Seen a video on YouTube a while ago, filmed at a car meet, some really cracking examples there, 32's 34's nice evos scoobies and plenty of specced yank stuff, then a standard spec White 33 gtst rolled in, they went nuts for it, the amount of crowds looking and admiring it was crazy.


----------



## goinsleeper (Jan 5, 2017)

Stipete said:


> The 33 is a big old girl compared to the 32. The yanks love big cars so I think (hoping) when the 25yr import rule allows 33's in to the states legally they will surprise everyone with how much they will command.
> Seen a video on YouTube a while ago, filmed at a car meet, some really cracking examples there, 32's 34's nice evos scoobies and plenty of specced yank stuff, then a standard spec White 33 gtst rolled in, they went nuts for it, the amount of crowds looking and admiring it was crazy.


Yes and no. As far as us liking bigger cars, that's down to the person. Chances are if someone likes the bigger stuff, they don't care for the genre coming out of Japan. I've been to quite a few meets and car shows in the past few months and have heard almost no enthusiasm for R33's. That could be my demographic, but I'm not a big fan of the 33 either. If anyone mentions a 33 to me, it's because they know someone trying to sell one.
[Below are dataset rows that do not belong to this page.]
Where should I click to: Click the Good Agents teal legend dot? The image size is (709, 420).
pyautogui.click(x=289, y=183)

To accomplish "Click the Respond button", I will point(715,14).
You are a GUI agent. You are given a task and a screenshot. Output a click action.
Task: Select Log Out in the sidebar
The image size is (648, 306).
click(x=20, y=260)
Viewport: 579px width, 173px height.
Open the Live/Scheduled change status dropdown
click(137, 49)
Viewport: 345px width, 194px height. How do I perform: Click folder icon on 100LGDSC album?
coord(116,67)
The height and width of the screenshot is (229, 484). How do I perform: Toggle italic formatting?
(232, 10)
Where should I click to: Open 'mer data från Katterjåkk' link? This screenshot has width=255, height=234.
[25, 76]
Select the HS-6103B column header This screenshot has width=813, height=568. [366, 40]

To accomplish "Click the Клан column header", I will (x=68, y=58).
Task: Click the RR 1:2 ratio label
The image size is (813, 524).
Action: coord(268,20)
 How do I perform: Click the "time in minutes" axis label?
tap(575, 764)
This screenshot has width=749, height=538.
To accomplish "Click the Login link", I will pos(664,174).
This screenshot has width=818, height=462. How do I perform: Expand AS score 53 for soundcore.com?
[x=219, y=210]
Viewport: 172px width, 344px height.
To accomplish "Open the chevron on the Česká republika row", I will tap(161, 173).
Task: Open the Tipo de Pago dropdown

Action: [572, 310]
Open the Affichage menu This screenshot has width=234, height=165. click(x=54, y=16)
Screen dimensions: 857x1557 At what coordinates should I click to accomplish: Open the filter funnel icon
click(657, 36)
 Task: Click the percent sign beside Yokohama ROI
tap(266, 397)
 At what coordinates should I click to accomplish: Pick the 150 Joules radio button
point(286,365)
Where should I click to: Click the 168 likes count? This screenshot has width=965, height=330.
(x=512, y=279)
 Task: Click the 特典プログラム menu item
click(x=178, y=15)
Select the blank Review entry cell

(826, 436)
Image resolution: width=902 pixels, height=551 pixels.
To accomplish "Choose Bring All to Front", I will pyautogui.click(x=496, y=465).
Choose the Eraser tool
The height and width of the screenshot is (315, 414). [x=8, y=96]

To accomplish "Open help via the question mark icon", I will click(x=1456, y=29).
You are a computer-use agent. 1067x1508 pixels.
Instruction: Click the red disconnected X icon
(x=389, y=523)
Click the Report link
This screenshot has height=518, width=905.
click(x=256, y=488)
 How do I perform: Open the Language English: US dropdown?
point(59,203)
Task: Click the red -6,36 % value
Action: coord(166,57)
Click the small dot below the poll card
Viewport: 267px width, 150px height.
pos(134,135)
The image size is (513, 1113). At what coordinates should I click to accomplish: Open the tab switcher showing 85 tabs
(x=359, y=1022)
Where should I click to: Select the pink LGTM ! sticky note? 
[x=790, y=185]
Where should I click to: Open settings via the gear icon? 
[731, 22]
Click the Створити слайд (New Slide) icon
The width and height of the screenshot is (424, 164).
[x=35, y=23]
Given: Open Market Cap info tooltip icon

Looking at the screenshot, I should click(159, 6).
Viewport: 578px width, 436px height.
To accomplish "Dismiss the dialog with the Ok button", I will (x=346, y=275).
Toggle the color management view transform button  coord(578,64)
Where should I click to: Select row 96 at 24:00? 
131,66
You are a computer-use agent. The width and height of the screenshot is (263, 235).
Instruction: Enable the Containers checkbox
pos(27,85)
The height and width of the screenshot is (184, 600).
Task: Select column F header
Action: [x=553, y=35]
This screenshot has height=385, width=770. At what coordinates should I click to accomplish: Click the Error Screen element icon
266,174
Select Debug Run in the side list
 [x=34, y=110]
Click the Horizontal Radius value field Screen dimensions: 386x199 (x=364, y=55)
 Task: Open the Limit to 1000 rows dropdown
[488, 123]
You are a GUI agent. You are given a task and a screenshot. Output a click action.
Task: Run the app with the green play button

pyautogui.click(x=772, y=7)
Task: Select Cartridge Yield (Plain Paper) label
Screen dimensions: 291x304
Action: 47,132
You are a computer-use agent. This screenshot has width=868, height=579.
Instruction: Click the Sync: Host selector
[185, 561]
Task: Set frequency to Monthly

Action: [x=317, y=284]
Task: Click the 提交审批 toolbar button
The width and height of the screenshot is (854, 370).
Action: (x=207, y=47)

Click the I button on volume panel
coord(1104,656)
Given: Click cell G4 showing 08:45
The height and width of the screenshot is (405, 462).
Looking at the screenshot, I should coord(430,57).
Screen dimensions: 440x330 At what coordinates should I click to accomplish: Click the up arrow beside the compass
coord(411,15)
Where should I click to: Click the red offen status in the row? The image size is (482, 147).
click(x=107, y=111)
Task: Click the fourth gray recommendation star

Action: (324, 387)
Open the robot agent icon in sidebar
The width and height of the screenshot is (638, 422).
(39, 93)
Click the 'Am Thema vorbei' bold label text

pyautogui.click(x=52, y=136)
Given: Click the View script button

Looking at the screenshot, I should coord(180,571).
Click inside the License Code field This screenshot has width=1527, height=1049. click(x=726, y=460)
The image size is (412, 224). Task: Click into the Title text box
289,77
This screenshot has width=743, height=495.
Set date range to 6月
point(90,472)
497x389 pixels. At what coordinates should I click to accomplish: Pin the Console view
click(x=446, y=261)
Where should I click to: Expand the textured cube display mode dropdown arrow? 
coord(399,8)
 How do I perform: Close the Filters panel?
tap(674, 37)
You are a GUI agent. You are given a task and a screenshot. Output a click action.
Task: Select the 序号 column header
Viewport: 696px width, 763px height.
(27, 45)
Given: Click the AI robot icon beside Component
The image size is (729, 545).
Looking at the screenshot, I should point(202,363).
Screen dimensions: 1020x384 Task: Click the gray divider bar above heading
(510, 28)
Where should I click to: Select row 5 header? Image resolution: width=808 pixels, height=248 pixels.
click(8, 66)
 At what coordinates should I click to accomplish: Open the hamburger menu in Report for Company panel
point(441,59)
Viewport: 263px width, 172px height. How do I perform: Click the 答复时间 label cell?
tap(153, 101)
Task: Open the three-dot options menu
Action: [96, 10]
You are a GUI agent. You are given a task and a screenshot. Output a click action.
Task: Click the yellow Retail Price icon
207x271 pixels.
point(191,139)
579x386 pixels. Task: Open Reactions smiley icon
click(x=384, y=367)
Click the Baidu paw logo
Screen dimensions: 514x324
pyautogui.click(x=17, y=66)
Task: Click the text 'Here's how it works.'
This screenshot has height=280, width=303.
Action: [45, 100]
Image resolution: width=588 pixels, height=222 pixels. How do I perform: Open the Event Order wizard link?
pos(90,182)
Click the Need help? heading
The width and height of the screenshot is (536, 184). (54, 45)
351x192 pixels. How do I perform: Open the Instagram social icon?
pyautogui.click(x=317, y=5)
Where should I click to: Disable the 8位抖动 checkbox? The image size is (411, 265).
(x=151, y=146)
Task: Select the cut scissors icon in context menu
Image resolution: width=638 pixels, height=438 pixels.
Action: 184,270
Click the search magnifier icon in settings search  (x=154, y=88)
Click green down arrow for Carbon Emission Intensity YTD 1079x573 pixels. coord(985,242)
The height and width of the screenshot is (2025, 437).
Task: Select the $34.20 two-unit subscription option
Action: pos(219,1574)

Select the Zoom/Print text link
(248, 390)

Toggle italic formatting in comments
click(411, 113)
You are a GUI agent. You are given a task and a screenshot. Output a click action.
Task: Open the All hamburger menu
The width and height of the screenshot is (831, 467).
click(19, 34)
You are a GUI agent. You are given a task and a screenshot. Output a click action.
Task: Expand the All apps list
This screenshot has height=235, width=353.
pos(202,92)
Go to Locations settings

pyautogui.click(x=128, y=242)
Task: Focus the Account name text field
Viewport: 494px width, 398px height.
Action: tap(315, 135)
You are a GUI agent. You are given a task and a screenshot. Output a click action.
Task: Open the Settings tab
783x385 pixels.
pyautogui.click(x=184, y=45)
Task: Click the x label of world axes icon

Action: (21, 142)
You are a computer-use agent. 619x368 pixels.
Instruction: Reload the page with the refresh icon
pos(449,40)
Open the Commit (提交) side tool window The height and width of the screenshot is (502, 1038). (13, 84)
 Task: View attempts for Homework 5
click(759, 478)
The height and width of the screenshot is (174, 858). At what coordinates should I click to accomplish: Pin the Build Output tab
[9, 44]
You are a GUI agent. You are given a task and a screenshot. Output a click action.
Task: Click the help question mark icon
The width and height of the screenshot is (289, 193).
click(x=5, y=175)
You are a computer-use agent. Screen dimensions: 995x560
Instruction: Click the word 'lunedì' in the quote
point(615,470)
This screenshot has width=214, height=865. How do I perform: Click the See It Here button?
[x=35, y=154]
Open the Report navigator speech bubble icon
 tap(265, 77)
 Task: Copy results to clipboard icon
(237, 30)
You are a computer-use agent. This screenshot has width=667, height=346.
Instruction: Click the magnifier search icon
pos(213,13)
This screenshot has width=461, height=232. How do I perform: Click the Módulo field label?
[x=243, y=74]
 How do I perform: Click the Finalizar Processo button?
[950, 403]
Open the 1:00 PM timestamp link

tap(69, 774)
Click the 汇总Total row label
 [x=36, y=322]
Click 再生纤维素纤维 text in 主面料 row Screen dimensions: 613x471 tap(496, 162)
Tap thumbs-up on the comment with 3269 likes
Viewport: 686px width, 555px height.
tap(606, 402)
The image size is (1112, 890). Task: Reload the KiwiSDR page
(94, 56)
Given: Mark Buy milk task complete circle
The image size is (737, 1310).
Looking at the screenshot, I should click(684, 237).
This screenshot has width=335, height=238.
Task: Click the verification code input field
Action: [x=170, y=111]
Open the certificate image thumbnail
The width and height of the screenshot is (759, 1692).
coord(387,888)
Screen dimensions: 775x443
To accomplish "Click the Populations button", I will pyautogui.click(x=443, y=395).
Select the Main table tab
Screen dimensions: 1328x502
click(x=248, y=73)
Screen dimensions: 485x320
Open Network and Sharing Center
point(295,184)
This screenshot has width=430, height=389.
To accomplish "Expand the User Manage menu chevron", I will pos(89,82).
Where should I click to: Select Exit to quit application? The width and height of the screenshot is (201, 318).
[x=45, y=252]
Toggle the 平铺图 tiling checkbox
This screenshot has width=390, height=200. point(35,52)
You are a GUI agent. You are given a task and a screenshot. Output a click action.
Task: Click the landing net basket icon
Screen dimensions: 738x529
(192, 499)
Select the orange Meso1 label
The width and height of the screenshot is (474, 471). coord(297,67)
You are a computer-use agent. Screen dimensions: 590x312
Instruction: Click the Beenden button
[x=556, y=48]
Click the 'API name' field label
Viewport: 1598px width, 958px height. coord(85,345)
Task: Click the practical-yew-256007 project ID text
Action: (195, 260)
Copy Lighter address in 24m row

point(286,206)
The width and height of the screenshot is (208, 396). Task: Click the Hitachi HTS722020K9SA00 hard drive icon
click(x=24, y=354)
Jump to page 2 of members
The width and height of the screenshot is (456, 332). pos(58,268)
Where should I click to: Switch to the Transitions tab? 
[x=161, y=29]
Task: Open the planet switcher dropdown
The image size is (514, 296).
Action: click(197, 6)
I think part of the appeal of the R32 was that it was never sold here, or outside Japan to be fair. It's right hand drive, and it's a Skyline. Americans have a short attention span. Now that the craze has been realized, I don't suspect the market for R33's to be as good for as long as the R32's. I suspect a year, maybe two, of hype, then a swift downward curve. We're already seeing it for the R32. The market was flooded too quickly. Prices have gone up as much as $10k in the past year, depending on where you look. It's borderline crazy. A lot of sellers were upping the price a bit per sale. That quickly put them in a realm of not being able to move vehicles. I saw a few places that were selling R32's like hotcakes for about a year and a half, and their greed won out. They suddenly had a problem moving cars. Their prices rose as new buyers became more scarce. This caused an exponential decline in sales. This is bound to happen in any niche, where the market has to dampen before leveling off. Americans, especially those that offer a service or product, are generally very greedy. Unchecked capitalism is beyond painful. I have a good friend who loves cars who recently got stationed in Germany. He priced ceramic coating for his car over here, before he left. It cost him 1/3 the amount getting it done in Germany. I'm not saying that's the case for everything, but it definitely seems to be a common trend over here.


----------



## ShopGTR (Oct 4, 2007)

Id have to disagree with the above sentiments. 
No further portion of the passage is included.